Task requirements: Rewrite the rows below, changing every "GUI agent" to "screen agent" and leaving everything else untouched.
---- Given entries
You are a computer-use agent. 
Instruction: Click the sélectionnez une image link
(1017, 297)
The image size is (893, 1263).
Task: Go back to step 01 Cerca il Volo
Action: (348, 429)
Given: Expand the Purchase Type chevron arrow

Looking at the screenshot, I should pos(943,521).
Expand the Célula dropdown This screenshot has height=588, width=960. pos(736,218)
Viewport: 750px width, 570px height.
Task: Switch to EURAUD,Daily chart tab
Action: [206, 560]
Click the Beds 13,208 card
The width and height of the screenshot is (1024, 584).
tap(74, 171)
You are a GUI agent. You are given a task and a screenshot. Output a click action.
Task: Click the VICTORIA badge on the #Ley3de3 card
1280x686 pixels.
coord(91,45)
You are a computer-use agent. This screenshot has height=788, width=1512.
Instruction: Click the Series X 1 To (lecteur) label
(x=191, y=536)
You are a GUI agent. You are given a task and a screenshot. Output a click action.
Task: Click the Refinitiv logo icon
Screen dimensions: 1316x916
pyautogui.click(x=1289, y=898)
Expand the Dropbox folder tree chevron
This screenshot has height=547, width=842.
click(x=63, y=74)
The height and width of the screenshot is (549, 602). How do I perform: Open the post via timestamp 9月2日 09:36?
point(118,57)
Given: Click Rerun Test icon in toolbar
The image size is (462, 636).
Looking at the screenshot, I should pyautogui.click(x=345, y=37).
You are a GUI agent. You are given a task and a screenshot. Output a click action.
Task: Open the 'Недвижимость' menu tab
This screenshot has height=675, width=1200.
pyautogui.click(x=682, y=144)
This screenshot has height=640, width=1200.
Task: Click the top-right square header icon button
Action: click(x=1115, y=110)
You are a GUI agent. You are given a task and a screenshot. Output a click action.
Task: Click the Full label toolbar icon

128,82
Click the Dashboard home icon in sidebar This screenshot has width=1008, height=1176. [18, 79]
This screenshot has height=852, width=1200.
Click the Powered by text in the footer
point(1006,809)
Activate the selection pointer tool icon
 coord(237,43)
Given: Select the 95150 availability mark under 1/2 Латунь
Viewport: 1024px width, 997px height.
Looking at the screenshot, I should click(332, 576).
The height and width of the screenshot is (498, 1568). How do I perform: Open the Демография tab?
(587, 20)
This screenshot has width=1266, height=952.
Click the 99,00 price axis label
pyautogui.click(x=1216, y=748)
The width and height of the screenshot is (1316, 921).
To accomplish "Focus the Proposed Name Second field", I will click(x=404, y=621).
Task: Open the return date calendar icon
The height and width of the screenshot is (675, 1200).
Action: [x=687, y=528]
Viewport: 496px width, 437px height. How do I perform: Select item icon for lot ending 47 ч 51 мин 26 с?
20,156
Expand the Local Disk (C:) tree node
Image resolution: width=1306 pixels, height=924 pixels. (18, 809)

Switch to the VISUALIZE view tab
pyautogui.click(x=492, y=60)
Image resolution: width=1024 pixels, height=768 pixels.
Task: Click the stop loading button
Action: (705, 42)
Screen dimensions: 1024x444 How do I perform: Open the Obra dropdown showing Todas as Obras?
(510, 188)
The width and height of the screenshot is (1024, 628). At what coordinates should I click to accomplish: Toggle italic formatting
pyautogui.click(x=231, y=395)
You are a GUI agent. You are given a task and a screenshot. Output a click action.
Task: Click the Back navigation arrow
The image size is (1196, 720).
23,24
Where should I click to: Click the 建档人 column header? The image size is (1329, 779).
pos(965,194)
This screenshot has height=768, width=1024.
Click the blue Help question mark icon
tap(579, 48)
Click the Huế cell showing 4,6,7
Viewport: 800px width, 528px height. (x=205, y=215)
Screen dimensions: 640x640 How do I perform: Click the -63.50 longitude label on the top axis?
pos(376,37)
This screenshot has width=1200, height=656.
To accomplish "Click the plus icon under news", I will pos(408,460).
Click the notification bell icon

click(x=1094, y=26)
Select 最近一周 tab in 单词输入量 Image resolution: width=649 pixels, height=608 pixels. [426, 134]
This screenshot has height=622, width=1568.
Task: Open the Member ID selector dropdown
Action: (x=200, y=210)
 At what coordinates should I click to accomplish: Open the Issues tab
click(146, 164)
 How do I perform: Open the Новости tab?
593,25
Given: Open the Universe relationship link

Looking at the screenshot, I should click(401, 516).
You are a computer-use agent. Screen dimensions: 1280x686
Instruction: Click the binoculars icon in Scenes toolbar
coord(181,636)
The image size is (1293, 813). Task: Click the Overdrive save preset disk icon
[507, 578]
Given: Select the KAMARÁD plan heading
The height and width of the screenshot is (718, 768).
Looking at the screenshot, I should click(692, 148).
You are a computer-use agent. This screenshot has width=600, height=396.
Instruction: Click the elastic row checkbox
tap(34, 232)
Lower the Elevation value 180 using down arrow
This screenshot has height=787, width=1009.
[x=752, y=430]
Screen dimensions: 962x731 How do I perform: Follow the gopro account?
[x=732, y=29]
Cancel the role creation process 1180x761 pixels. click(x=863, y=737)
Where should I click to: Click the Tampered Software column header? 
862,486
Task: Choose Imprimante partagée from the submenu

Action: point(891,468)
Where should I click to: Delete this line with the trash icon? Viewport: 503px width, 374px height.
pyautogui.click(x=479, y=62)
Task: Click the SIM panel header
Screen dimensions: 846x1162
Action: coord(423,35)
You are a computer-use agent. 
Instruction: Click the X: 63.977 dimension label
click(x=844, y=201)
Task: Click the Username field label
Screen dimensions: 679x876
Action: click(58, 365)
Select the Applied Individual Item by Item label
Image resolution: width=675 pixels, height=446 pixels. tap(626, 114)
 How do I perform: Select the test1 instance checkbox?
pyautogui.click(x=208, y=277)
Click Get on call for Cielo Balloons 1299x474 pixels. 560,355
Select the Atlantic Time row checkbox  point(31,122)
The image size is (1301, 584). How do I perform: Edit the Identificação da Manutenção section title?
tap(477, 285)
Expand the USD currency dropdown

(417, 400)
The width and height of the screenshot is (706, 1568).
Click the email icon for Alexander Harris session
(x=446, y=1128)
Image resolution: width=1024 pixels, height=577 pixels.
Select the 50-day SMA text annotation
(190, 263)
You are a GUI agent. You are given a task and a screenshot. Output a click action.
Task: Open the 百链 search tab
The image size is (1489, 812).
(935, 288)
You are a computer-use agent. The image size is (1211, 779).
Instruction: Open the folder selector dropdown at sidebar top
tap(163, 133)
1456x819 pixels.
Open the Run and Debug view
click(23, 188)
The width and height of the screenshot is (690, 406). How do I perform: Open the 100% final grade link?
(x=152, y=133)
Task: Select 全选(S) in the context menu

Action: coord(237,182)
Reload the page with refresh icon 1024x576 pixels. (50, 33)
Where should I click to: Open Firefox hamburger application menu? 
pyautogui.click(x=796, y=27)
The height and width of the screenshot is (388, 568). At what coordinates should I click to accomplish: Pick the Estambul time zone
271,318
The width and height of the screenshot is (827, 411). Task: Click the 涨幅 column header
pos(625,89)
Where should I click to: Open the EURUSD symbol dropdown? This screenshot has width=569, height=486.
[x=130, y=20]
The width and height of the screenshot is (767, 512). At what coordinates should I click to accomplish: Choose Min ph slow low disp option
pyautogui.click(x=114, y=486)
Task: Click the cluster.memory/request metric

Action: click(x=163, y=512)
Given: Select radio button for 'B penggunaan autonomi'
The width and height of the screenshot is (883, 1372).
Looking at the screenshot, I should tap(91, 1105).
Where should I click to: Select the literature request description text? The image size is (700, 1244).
--------
Solution:
You are a computer-use agent. 
Instruction: Click the sélectionnez une image link
(1017, 297)
The image size is (893, 1263).
Task: Go back to step 01 Cerca il Volo
Action: (348, 429)
Given: Expand the Purchase Type chevron arrow

Looking at the screenshot, I should pos(943,521).
Expand the Célula dropdown This screenshot has height=588, width=960. pos(736,218)
Viewport: 750px width, 570px height.
Task: Switch to EURAUD,Daily chart tab
Action: [206, 560]
Click the Beds 13,208 card
The width and height of the screenshot is (1024, 584).
tap(74, 171)
You are a screen agent. You are given a task and a screenshot. Output a click action.
Task: Click the VICTORIA badge on the #Ley3de3 card
1280x686 pixels.
coord(91,45)
You are a computer-use agent. This screenshot has height=788, width=1512.
Instruction: Click the Series X 1 To (lecteur) label
(x=191, y=536)
You are a screen agent. You are given a task and a screenshot. Output a click action.
Task: Click the Refinitiv logo icon
Screen dimensions: 1316x916
pyautogui.click(x=1289, y=898)
Expand the Dropbox folder tree chevron
This screenshot has height=547, width=842.
click(x=63, y=74)
The height and width of the screenshot is (549, 602). How do I perform: Open the post via timestamp 9月2日 09:36?
point(118,57)
Given: Click Rerun Test icon in toolbar
The image size is (462, 636).
Looking at the screenshot, I should pyautogui.click(x=345, y=37).
You are a screen agent. You are given a task and a screenshot. Output a click action.
Task: Open the 'Недвижимость' menu tab
This screenshot has height=675, width=1200.
pyautogui.click(x=682, y=144)
This screenshot has height=640, width=1200.
Task: Click the top-right square header icon button
Action: click(x=1115, y=110)
You are a screen agent. You are given a task and a screenshot. Output a click action.
Task: Click the Full label toolbar icon

128,82
Click the Dashboard home icon in sidebar This screenshot has width=1008, height=1176. [18, 79]
This screenshot has height=852, width=1200.
Click the Powered by text in the footer
point(1006,809)
Activate the selection pointer tool icon
 coord(237,43)
Given: Select the 95150 availability mark under 1/2 Латунь
Viewport: 1024px width, 997px height.
Looking at the screenshot, I should click(332, 576).
The height and width of the screenshot is (498, 1568). How do I perform: Open the Демография tab?
(587, 20)
This screenshot has width=1266, height=952.
Click the 99,00 price axis label
pyautogui.click(x=1216, y=748)
The width and height of the screenshot is (1316, 921).
To accomplish "Focus the Proposed Name Second field", I will click(x=404, y=621).
Task: Open the return date calendar icon
The height and width of the screenshot is (675, 1200).
Action: [x=687, y=528]
Viewport: 496px width, 437px height. How do I perform: Select item icon for lot ending 47 ч 51 мин 26 с?
20,156
Expand the Local Disk (C:) tree node
Image resolution: width=1306 pixels, height=924 pixels. (18, 809)

Switch to the VISUALIZE view tab
pyautogui.click(x=492, y=60)
Image resolution: width=1024 pixels, height=768 pixels.
Task: Click the stop loading button
Action: (705, 42)
Screen dimensions: 1024x444 How do I perform: Open the Obra dropdown showing Todas as Obras?
(510, 188)
The width and height of the screenshot is (1024, 628). At what coordinates should I click to accomplish: Toggle italic formatting
pyautogui.click(x=231, y=395)
You are a screen agent. You are given a task and a screenshot. Output a click action.
Task: Click the Back navigation arrow
The image size is (1196, 720).
23,24
Where should I click to: Click the 建档人 column header? The image size is (1329, 779).
pos(965,194)
This screenshot has height=768, width=1024.
Click the blue Help question mark icon
tap(579, 48)
Click the Huế cell showing 4,6,7
Viewport: 800px width, 528px height. (x=205, y=215)
Screen dimensions: 640x640 How do I perform: Click the -63.50 longitude label on the top axis?
pos(376,37)
This screenshot has width=1200, height=656.
To accomplish "Click the plus icon under news", I will pos(408,460).
Click the notification bell icon

click(x=1094, y=26)
Select 最近一周 tab in 单词输入量 Image resolution: width=649 pixels, height=608 pixels. [426, 134]
This screenshot has height=622, width=1568.
Task: Open the Member ID selector dropdown
Action: (x=200, y=210)
 At what coordinates should I click to accomplish: Open the Issues tab
click(146, 164)
 How do I perform: Open the Новости tab?
593,25
Given: Open the Universe relationship link

Looking at the screenshot, I should click(401, 516).
You are a computer-use agent. Screen dimensions: 1280x686
Instruction: Click the binoculars icon in Scenes toolbar
coord(181,636)
The image size is (1293, 813). Task: Click the Overdrive save preset disk icon
[507, 578]
Given: Select the KAMARÁD plan heading
The height and width of the screenshot is (718, 768).
Looking at the screenshot, I should click(692, 148).
You are a computer-use agent. This screenshot has width=600, height=396.
Instruction: Click the elastic row checkbox
tap(34, 232)
Lower the Elevation value 180 using down arrow
This screenshot has height=787, width=1009.
[x=752, y=430]
Screen dimensions: 962x731 How do I perform: Follow the gopro account?
[x=732, y=29]
Cancel the role creation process 1180x761 pixels. click(x=863, y=737)
Where should I click to: Click the Tampered Software column header? 
862,486
Task: Choose Imprimante partagée from the submenu

Action: point(891,468)
Where should I click to: Delete this line with the trash icon? Viewport: 503px width, 374px height.
pyautogui.click(x=479, y=62)
Task: Click the SIM panel header
Screen dimensions: 846x1162
Action: coord(423,35)
You are a computer-use agent. 
Instruction: Click the X: 63.977 dimension label
click(x=844, y=201)
Task: Click the Username field label
Screen dimensions: 679x876
Action: click(58, 365)
Select the Applied Individual Item by Item label
Image resolution: width=675 pixels, height=446 pixels. tap(626, 114)
 How do I perform: Select the test1 instance checkbox?
pyautogui.click(x=208, y=277)
Click Get on call for Cielo Balloons 1299x474 pixels. 560,355
Select the Atlantic Time row checkbox  point(31,122)
The image size is (1301, 584). How do I perform: Edit the Identificação da Manutenção section title?
tap(477, 285)
Expand the USD currency dropdown

(417, 400)
The width and height of the screenshot is (706, 1568).
Click the email icon for Alexander Harris session
(x=446, y=1128)
Image resolution: width=1024 pixels, height=577 pixels.
Select the 50-day SMA text annotation
(190, 263)
You are a screen agent. You are given a task and a screenshot. Output a click action.
Task: Open the 百链 search tab
The image size is (1489, 812).
(935, 288)
You are a computer-use agent. The image size is (1211, 779).
Instruction: Open the folder selector dropdown at sidebar top
tap(163, 133)
1456x819 pixels.
Open the Run and Debug view
click(23, 188)
The width and height of the screenshot is (690, 406). How do I perform: Open the 100% final grade link?
(x=152, y=133)
Task: Select 全选(S) in the context menu

Action: coord(237,182)
Reload the page with refresh icon 1024x576 pixels. (50, 33)
Where should I click to: Open Firefox hamburger application menu? 
pyautogui.click(x=796, y=27)
The height and width of the screenshot is (388, 568). At what coordinates should I click to accomplish: Pick the Estambul time zone
271,318
The width and height of the screenshot is (827, 411). Task: Click the 涨幅 column header
pos(625,89)
Where should I click to: Open the EURUSD symbol dropdown? This screenshot has width=569, height=486.
[x=130, y=20]
The width and height of the screenshot is (767, 512). At what coordinates should I click to accomplish: Choose Min ph slow low disp option
pyautogui.click(x=114, y=486)
Task: Click the cluster.memory/request metric

Action: click(x=163, y=512)
Given: Select radio button for 'B penggunaan autonomi'
The width and height of the screenshot is (883, 1372).
Looking at the screenshot, I should tap(91, 1105).
Where should I click to: Select the literature request description text? The image size is (700, 1244).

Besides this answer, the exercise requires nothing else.